Washington again waited until both Amal al Zaid and Tony Harris had examined all three prints.
“So what?” Amal al Zaid asked.
“This poses the question, Double-A Zee,” Washington said. “If this fellow came into the restaurant wearing a shade, where is it now?”
Harris went back into the salesman’s case.
He came out with a typewritten list.
“Here it is,” he said, “On the unclaimed property list. Number fifteen. ‘One black sun visor, make unknown, gray cotton-covered visor, plastic headband.’ They found it under the table. So far as prints are concerned. . . . ‘One partially smudged print, possibly index finger, on rear of headband.’ ”
“That won’t be enough, will it?” O’Hara asked.
“Oh, ye of little faith,” Washington said.
He took out his cellular telephone and pushed an autodial key.
“Has Captain Quaire gone for the day?” he asked, and then a moment later, “Would you switch me to him, please?”
There was a brief pause.
“Lieutenant Washington, sir,” he said, “with a request.”
There was another pause.
“On the list of unclaimed property found in the Roy Rogers, as item fifteen, there is ‘One black sun visor, make unknown, gray cotton-covered visor, plastic headband.’ We have reason to believe it was left behind by one of the doers. The lab reports one partially smudged print, possibly index finger. I would like to inspire them to greater effort. This might be possible if you took the item down there personally, sir. . . .”
There was another brief pause.
“Thank you very much. And may I suggest that you tell them I will be in later tonight to check on their progress?” Pause. “Thanks, Henry. It’s all that we have right now.”
He pushed the End key and turned to Amal al Zaid.
“Double-A Zee, I think we’re at the point where the doer took off his shade. What happened next?”
[THREE]
At twenty after six, just as he turned onto I-95 South, Matt’s cellular rang.
“Payne.”
“Sergeant, this is Lassiter.”
“I have a surfeit of bad news, Detective Lassiter. With that caveat, you may proceed.”

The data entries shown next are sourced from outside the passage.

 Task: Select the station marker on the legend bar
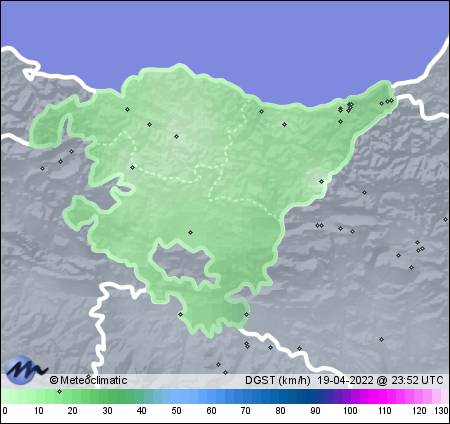coord(59,391)
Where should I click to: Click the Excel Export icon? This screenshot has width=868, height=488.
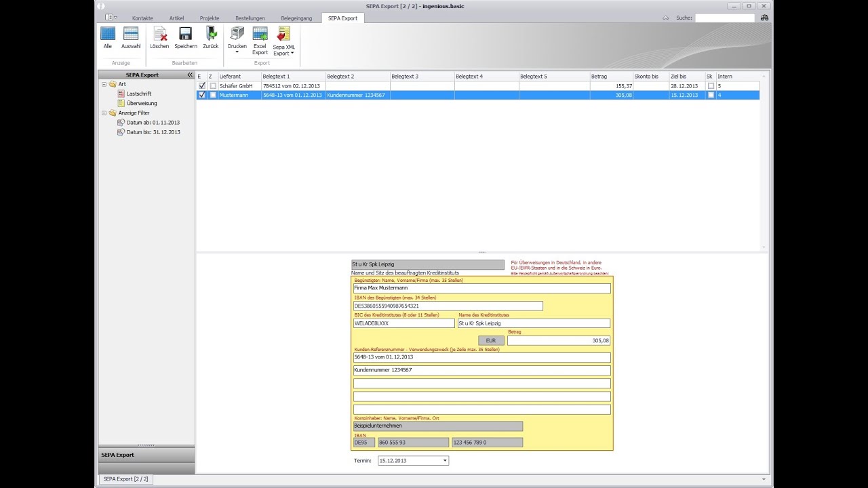(x=260, y=35)
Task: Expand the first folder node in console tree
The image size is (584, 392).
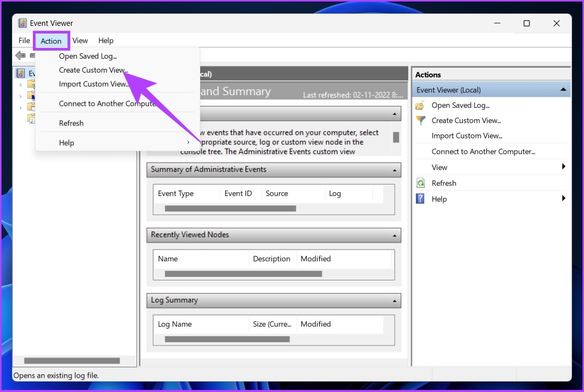Action: coord(21,84)
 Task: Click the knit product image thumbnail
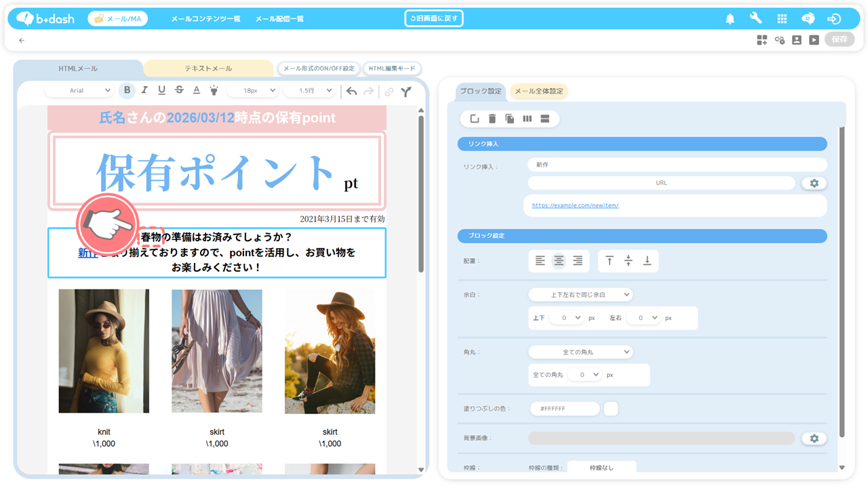pyautogui.click(x=104, y=351)
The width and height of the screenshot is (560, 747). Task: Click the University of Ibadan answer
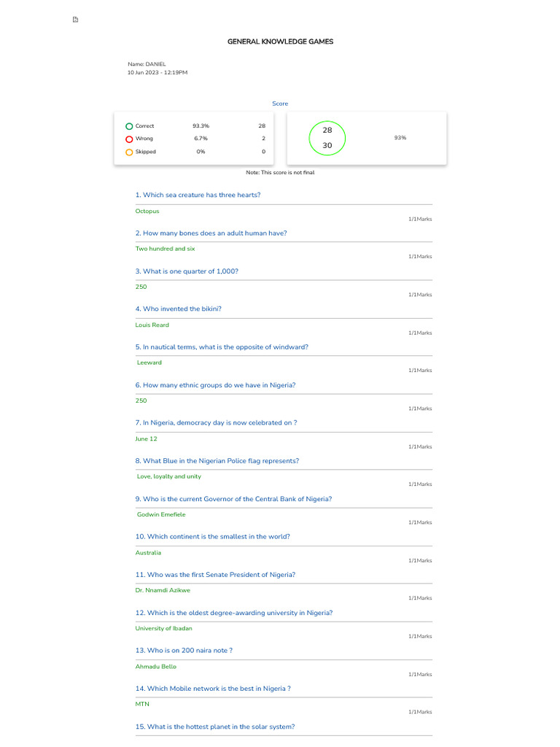click(164, 628)
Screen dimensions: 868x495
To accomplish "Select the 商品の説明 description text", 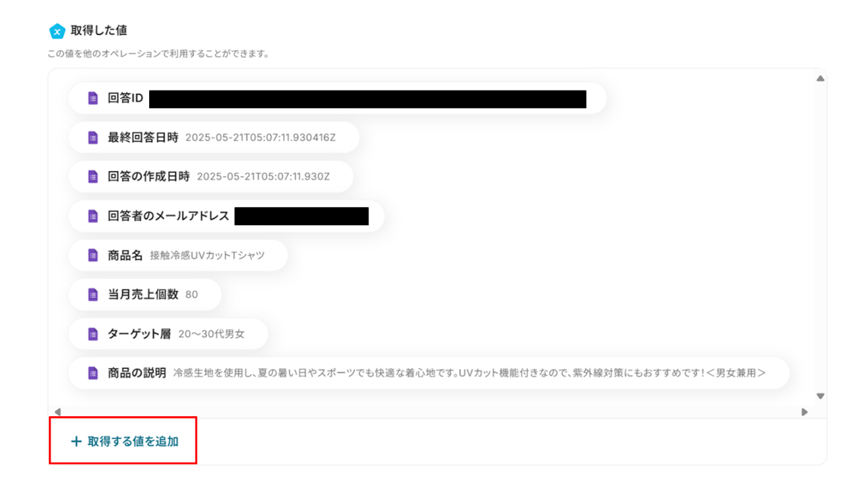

He thought he heard her giggle, and found it charming.
“No bad news. I just left the Williamsons’ . . .”
“And?”
“Everything’s under control. Their minister is there. I don’t think she’s going to change her mind about the uniforms being right in not taking the door. And I’m going back in the morning—she asked me to.”
“You get a gold star to take home to Mommy, Detective Lassiter,” Matt said.
“Sergeant,” she said, a tone of exasperation in her voice, “Northwest wants their car back, that’s one thing. The second thing is, Mrs. Williamson told me Cheryl used to hang out in a bar called Halligan’s Pub. I’d like a look, but thought I’d better check with you first.”
“Do they serve food in Halligan’s Pub?”
“I don’t know. I suppose so.”
Matt looked at his watch.
“I’ll meet you at Northwest in twenty-five, thirty minutes,” he said. “You can give them their car back. Where is this Halligan’s Pub?”
“In Flourtown.”
“Okay. Then we will go together to Halligan’s Pub. And after that, we’ll see. Washington called. I can pick up my car at the Roundhouse.”
“Fine,” she said. “Anything else?”
“Call Joe D’Amata and tell him we’re going to check out the saloon.”
“Right.”
A uniform sergeant put out his hand to stop the silver Porsche as it rolled into the POLICE VEHICLES ONLY parking lot at the Thirty-fifth District Building. Except for a few rooms used by the Inspector for the North Police Division, Northwest Detectives occupied most of the second floor of the building.
The driver of the Porsche rolled down the window.
“I think it’ll be all right, Officer,” he said. “I’m just here to pick up my date.”
He pointed toward Detective Olivia Lassiter, who was leaning against the wall by the entrance.
The uniform sergeant whistled shrilly, attracting Detective Lassiter’s attention.
“You know this guy, Lassiter?”
She looked, and then nodded.
“Yeah.”
She walked to the Porsche.
“Next time, find some other place to park,” the sergeant said.
“Yes, sir,” Matt said.
Olivia got in the Porsche.
Where the hell did he get this car? A Porsche on a detective’s pay?
“Have a good time, Lassiter,” the sergeant said.
Matt grinned, but didn’t say anything as he turned the Porsche around.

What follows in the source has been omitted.